Starbucks sees signs of recovery as results beat forecasts
STORY: Starbucks just might be on the mend.
Results out Tuesday showed a smaller-than-expected fall in sales over the first quarter.
Earnings per share also beat estimates.
Analysts say it’s a sign that the coffee chain is benefiting from turnaround efforts under new CEO Brian Niccol.
He took over in August last year, and Starbucks shares are up nearly 30% since.
They rose another 0.5% in U.S. after-hours trade on Tuesday.
In his previous job, Niccol was credited with turning around burrito chain Chipotle Mexican Grill.
Now he has rolled out a series of revival measures at Starbucks.
That includes a simpler menu, ceramic cups and refills.

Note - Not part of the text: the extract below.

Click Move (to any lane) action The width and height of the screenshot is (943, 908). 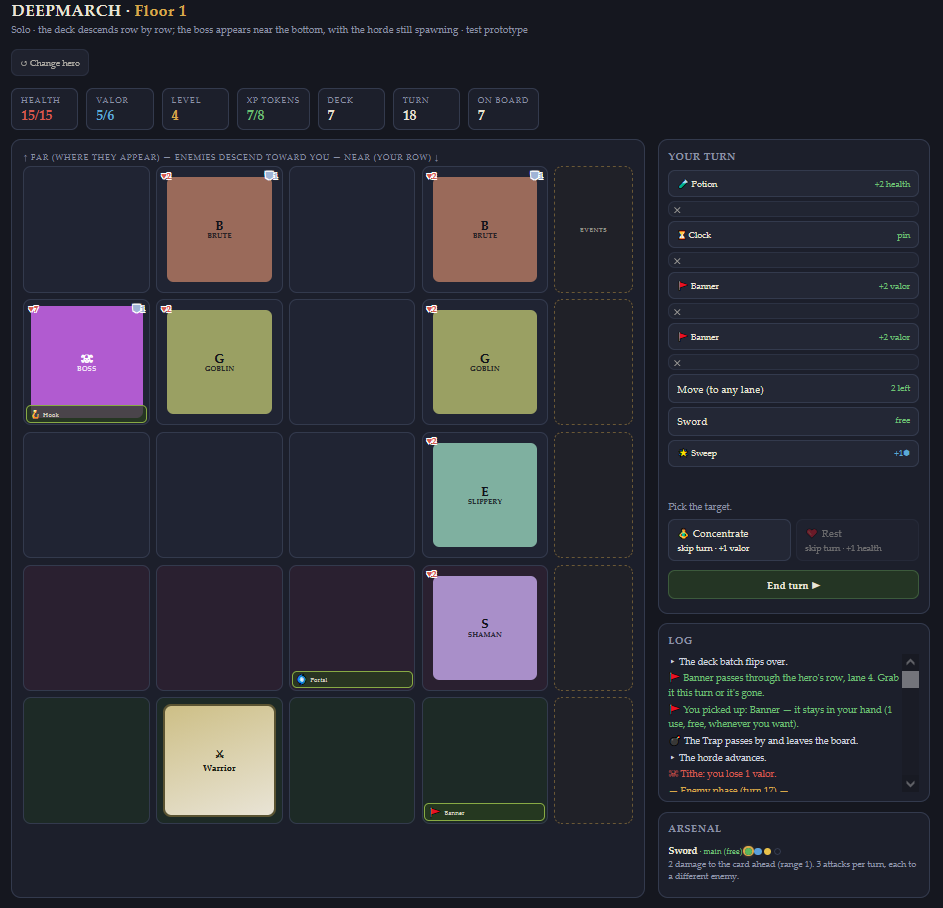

And he’s taken steps to reduce the wait time at cafes to under four minutes.
Niccol has also cut back on the company’s deals and discounts, and sought to broaden its marketing beyond loyalty program members.

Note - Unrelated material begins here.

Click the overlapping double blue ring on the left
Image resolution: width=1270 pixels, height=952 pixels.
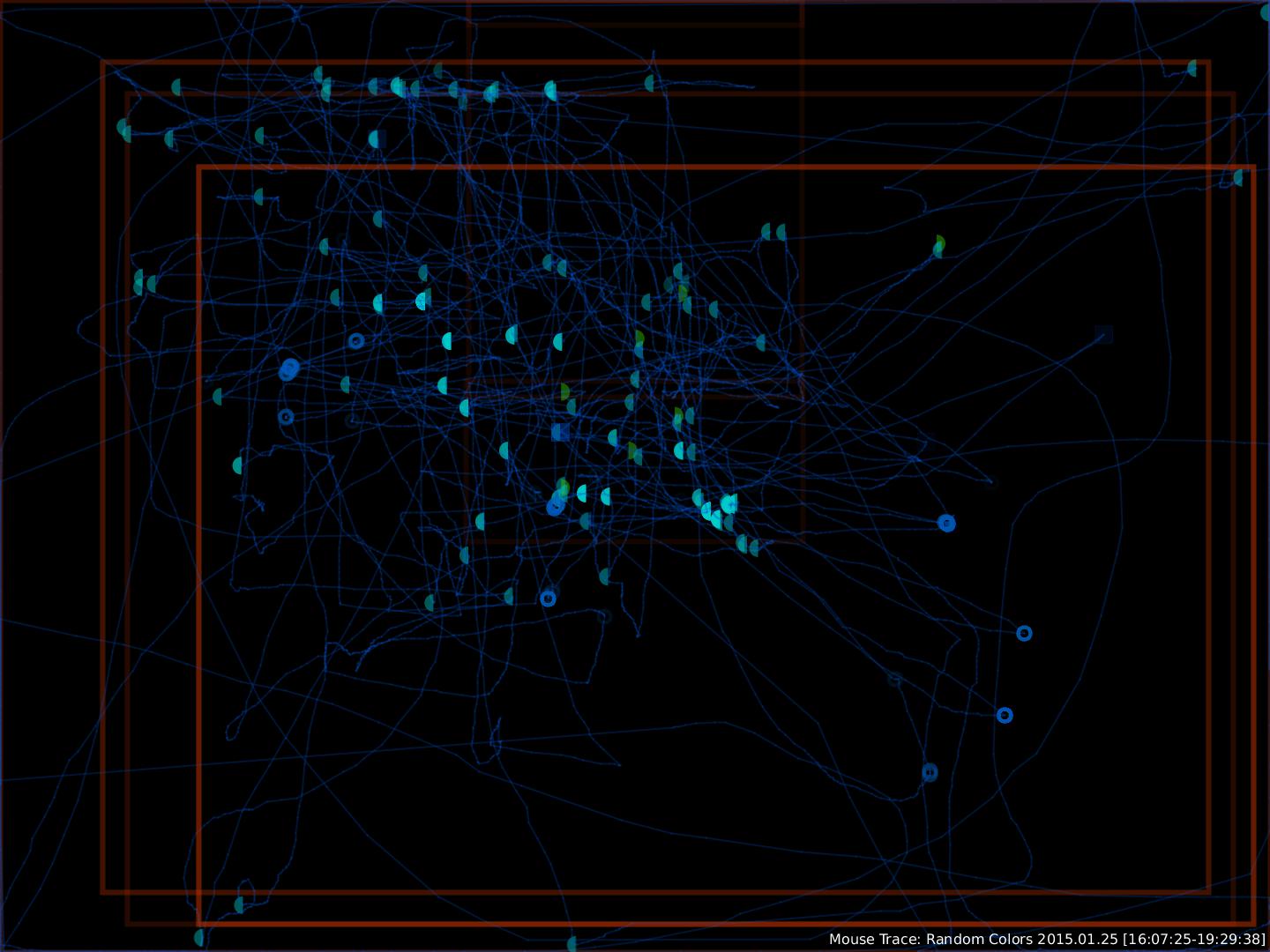tap(289, 369)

Starbucks still faces big challenges, including a loss of market share to rivals like China’s Luckin Coffee.
Tensions are also high with the union attempting to organise the firm’s baristas.
Contract negotiations have now dragged on for almost a year, and December saw strikes at 300 outlets.
The Workers United union says Starbucks has reneged on a “path forward” that it agreed last year.